Caráter vivaz e ardente, muito sensível, venceu a si mesmo, colocando em ato aquela sentença: "Faça sempre o contrário daquilo que você gosta"(E.E. 186). Ele, porém, sabia que não estava sozinho nesta luta. Por isso,'Juntamente com a penitência" - recomendava - "amemos a oração".
Por isso ele era calmo, sereno e tranqüilo. Irradiava ao redor de si aquele "sensus Christi", que é o "senso do otimismo".
A dele era a serenidade e a doçura comunicada pelo "Espírito bom", oqual, como ele afirmava, continuamente "trabalha e opera em nossas almas"(E.E. 345).
Assim, tudo nele era corriqueiro, já que sua humildade e modéstia cobria suas obras o mais que lhe fosse possível. Nelas, porém, havia tal perfeição, tal espírito de piedade, tal perfume de virtudes, que tudo nele era admirável e o tornava amável a Deus e aos homens.

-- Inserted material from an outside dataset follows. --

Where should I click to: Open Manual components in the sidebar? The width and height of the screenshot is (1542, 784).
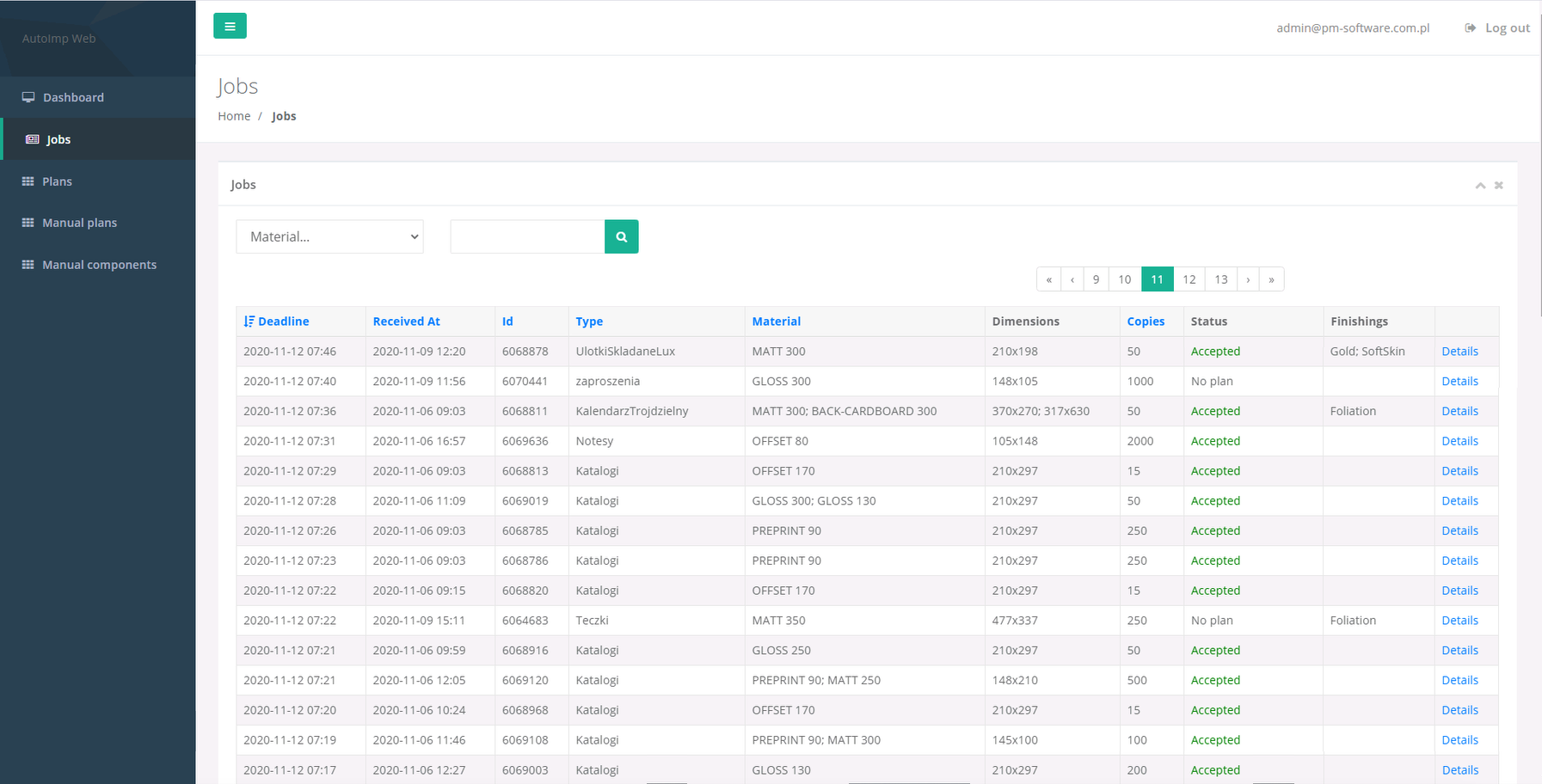click(x=99, y=265)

"No começo a mortificação parece uma coisa assustadora e repugna, como de noite, na escuridão, temos medo de qualquer coisa, que não passa de uma sombra. Assim, no inverno, olhar para aquela água fria dá medo, levantar cedo, de manhã, parece crueldade; mas, depois que foi vencida aquele primeira aversão, acostumamo-nos facilmente e já nem percebemos a dificuldade" (E.E. 48).
Artigo publicado em "Certosini & Apostoli", nQ 5, 1983.